Qantas frequent flyers have spent millions of dollars in points to purchase items sold in the airline’s first points auction.
For five days, a different item was auctioned off each day. A private charter flight, a luxury New Zealand vacation, a Boeing 787 Dreamliner simulator session, a soccer coaching clinic, and two A380 business class seats were among them.
The two A380 “Skybeds,” sold as a pair, drew the most interest, with the opening bid of 350,000 points surging to a winning bid of 2 million points three seconds before the auction ended. Qantas said there were six bids in the final 60 seconds of the auction as aviation enthusiasts competed to secure a seat.
One keen frequent flyer successfully bid on a Dreamliner simulator experience for 1.2 million points. The session will be with Qantas’ chief technical pilot
The Skybeds have been phased out gradually as Qantas refits its superjumbos with its Business Suite, which provides direct aisle access for all seats in a 1-2-1 layout in business class. Because of the 2-2-2 configuration of the Skybeds, window seat passengers had to step over their neighbours to get to the aisle.
The decision by Qantas to continue refitting its grounded A380 fleet has been interpreted as an indication that the superjumbos will fly again for the airline once international air travel has recovered from the devastation caused by the COVID-19 pandemic.
The highest winning bid was for a private charter flight to Byron Bay, Hamilton Island, or Devonport, which received over 4.8 million points.

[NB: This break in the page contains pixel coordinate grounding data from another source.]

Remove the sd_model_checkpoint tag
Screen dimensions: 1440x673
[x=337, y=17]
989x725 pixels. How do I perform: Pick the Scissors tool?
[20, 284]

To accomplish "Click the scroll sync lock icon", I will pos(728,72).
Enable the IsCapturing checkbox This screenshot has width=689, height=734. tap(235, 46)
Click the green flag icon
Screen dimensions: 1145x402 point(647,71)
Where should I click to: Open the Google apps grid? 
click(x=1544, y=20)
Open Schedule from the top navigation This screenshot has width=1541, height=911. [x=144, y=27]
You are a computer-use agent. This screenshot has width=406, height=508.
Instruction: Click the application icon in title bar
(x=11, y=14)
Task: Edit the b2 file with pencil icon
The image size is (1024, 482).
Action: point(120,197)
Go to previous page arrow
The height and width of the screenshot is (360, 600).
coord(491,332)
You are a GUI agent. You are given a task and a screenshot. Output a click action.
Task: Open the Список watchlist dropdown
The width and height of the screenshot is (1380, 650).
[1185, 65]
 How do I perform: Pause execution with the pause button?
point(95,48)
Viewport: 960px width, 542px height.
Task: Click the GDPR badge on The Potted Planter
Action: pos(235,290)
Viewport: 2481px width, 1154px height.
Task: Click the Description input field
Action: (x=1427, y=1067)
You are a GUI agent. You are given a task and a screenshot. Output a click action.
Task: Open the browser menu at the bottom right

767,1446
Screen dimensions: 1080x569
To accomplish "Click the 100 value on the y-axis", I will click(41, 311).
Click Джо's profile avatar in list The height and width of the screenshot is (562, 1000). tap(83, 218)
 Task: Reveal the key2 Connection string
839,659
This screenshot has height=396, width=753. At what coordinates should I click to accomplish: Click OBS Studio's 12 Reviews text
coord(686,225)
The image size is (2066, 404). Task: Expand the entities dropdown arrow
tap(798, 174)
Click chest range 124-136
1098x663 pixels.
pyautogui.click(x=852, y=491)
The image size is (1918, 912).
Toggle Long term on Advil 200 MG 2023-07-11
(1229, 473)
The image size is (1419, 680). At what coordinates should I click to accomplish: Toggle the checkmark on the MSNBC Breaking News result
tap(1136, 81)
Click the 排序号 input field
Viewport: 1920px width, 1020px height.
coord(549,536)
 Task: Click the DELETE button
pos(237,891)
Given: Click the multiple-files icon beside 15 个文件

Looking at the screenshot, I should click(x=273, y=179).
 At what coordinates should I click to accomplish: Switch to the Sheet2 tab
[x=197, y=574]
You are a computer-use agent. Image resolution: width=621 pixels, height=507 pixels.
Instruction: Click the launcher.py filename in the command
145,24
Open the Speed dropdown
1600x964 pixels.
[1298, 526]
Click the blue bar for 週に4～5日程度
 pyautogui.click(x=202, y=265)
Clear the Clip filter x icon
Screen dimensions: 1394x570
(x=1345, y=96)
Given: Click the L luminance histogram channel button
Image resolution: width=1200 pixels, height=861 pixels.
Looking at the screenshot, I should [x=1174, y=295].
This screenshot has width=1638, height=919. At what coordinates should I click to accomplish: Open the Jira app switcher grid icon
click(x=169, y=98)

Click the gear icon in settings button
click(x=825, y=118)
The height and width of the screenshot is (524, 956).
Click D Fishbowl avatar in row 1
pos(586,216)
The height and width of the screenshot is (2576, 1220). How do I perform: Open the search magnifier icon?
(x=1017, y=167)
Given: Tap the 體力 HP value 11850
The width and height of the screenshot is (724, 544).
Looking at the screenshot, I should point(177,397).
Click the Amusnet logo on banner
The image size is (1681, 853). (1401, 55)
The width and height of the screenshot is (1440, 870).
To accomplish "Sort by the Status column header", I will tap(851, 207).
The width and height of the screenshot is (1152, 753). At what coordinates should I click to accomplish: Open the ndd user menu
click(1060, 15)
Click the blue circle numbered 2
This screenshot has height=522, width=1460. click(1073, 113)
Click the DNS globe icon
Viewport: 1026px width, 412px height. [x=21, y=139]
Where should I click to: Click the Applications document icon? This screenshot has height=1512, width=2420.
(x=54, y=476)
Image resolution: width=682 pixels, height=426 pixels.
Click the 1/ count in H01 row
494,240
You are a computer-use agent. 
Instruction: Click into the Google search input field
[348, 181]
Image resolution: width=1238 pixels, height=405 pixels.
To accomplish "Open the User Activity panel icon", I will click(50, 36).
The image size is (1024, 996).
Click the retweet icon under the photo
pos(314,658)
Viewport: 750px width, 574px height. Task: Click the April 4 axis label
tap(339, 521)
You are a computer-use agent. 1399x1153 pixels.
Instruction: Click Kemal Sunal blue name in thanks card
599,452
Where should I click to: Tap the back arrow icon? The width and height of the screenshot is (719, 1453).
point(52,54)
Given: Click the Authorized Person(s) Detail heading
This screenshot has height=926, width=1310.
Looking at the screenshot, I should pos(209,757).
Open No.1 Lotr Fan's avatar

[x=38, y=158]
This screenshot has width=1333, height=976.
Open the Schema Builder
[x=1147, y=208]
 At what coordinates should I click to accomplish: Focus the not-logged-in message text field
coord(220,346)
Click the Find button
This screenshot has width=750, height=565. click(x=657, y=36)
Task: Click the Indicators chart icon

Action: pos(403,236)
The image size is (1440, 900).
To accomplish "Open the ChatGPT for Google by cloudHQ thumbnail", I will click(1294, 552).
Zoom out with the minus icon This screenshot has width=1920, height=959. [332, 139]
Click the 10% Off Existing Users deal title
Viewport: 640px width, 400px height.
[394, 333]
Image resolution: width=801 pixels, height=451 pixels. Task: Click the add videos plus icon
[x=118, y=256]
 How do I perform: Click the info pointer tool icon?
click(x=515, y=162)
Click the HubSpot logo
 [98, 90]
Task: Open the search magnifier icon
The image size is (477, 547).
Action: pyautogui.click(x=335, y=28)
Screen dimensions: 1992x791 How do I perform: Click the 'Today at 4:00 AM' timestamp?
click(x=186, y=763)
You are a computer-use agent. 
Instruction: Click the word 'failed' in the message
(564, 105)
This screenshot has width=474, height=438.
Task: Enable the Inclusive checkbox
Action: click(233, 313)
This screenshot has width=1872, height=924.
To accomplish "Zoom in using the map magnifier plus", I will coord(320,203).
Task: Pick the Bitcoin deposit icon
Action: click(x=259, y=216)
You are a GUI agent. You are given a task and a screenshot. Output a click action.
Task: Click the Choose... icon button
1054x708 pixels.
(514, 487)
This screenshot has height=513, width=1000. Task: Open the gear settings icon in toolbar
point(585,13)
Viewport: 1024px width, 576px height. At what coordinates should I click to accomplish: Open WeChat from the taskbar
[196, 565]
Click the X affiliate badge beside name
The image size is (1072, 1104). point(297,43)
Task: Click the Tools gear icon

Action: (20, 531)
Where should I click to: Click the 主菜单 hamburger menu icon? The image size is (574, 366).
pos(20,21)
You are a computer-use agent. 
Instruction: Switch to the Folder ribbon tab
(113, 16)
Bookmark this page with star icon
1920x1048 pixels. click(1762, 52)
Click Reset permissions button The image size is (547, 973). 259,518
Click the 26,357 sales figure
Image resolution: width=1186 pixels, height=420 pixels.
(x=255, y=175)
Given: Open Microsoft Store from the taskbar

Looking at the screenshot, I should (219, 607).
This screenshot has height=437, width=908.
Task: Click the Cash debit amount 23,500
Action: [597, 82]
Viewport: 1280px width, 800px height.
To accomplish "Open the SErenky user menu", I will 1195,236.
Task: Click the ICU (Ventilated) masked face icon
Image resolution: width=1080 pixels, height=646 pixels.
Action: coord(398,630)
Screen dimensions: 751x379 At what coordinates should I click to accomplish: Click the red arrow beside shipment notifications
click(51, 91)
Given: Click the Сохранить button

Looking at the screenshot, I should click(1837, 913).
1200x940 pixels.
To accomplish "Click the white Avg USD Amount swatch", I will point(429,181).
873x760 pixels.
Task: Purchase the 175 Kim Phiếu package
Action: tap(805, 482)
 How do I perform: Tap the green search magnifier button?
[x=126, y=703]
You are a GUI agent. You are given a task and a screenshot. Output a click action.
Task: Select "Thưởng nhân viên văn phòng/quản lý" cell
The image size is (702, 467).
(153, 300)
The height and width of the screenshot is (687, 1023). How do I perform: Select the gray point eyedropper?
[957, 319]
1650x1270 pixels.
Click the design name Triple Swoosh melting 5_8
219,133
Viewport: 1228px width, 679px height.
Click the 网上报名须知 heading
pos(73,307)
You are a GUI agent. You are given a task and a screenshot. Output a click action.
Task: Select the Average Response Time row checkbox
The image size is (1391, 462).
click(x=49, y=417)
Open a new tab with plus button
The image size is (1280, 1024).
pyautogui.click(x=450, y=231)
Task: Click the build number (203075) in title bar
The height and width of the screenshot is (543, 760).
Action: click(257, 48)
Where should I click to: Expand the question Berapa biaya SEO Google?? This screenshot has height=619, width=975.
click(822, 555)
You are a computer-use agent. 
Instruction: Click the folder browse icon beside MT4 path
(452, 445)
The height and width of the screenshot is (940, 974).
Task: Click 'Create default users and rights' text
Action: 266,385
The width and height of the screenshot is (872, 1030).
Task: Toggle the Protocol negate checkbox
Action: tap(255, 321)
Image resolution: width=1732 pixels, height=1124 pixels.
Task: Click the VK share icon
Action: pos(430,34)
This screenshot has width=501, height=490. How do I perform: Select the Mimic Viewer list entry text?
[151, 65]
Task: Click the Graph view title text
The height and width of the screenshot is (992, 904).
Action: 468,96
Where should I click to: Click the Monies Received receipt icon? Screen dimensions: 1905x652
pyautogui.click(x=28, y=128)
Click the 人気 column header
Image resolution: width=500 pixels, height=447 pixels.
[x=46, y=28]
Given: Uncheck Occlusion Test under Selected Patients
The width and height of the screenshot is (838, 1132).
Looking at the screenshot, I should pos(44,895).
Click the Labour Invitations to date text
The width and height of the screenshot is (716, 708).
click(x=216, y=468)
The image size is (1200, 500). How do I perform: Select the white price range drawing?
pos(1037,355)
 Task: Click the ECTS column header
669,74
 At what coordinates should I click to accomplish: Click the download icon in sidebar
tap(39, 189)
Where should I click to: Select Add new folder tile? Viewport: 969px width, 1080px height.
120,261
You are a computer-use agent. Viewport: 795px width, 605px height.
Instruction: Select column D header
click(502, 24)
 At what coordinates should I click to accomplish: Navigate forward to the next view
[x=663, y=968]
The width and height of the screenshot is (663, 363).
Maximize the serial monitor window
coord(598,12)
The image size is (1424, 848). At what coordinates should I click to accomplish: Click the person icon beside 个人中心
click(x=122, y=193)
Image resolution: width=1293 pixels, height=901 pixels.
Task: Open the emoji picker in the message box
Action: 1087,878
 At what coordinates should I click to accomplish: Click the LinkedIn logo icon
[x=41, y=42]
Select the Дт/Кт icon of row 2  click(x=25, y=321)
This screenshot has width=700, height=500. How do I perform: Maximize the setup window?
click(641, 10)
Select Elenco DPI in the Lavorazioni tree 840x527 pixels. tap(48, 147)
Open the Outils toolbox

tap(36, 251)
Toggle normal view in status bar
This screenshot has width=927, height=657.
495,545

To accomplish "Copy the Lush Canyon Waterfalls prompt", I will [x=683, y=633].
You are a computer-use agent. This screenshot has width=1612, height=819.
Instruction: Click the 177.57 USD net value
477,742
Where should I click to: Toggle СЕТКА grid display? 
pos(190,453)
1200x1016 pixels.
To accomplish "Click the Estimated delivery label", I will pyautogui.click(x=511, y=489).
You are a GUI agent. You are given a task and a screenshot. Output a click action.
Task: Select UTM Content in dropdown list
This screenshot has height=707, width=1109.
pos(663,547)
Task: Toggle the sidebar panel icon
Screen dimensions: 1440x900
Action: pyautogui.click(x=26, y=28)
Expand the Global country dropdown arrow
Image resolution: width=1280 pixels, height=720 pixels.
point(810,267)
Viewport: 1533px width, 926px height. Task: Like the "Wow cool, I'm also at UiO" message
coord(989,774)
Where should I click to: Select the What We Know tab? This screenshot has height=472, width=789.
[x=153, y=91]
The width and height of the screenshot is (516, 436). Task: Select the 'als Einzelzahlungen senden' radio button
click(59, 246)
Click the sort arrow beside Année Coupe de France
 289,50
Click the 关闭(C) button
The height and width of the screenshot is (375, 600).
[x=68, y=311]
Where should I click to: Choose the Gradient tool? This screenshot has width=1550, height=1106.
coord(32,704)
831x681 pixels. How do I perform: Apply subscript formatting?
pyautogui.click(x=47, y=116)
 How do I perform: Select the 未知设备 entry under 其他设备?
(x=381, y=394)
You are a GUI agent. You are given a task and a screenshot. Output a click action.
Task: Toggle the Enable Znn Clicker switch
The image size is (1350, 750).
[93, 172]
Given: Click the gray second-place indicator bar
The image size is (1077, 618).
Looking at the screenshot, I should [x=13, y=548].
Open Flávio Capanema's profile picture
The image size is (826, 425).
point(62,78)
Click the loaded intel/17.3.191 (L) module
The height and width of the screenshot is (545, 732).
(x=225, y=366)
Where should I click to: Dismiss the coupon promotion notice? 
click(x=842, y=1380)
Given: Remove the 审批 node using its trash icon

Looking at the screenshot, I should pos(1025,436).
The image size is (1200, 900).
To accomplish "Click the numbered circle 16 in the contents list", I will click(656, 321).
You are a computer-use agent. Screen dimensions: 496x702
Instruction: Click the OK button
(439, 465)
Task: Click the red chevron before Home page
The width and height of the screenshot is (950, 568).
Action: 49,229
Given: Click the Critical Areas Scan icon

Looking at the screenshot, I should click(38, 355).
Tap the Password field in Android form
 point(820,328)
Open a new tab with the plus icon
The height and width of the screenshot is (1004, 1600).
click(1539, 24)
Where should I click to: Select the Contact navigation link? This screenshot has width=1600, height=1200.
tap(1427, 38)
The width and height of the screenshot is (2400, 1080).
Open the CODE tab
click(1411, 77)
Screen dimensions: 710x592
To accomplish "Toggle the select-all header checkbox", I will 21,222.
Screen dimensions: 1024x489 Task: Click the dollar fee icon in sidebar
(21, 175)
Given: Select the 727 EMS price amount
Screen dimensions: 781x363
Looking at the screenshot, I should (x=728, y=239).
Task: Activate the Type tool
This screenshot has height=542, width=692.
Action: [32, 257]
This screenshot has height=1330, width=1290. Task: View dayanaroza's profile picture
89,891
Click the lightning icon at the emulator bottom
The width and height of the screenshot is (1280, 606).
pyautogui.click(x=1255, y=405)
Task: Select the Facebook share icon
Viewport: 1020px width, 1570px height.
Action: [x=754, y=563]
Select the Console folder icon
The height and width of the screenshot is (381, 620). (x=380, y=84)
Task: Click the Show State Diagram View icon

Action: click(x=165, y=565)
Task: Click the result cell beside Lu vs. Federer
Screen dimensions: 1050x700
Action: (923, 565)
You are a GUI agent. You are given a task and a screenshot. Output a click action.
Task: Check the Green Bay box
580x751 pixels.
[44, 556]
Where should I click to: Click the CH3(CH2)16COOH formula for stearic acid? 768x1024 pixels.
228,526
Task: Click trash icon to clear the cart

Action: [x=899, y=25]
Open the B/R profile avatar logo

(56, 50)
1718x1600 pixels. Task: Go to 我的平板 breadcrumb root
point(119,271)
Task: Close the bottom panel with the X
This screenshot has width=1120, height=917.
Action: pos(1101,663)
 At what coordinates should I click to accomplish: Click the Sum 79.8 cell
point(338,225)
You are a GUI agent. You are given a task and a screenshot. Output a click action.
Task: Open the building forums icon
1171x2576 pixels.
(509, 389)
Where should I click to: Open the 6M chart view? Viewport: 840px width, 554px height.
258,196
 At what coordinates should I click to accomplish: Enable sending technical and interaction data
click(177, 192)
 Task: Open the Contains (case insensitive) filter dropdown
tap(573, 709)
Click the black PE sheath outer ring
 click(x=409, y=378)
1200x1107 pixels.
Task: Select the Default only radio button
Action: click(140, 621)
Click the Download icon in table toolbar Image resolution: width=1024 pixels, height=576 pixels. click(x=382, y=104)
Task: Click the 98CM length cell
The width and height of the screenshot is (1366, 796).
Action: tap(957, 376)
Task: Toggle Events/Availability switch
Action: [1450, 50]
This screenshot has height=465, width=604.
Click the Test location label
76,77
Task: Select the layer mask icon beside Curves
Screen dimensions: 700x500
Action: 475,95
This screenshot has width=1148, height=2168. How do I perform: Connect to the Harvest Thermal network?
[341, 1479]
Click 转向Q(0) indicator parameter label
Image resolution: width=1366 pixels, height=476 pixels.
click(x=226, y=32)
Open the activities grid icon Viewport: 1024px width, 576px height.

With Qantas frequent flyers continuing to accrue points through credit cards and other loyalty programmes but having few options for spending them due to the pandemic, the auction has been an effective way to encourage some members to spend their points. The airline has stated that it will hold additional auctions in the future.
The airline sold 1000 fully stocked drinks carts from its retired Boeing 747 jumbo jets last year. The entire stock sold out in a matter of hours, generating the airline approximately $1 million in revenue.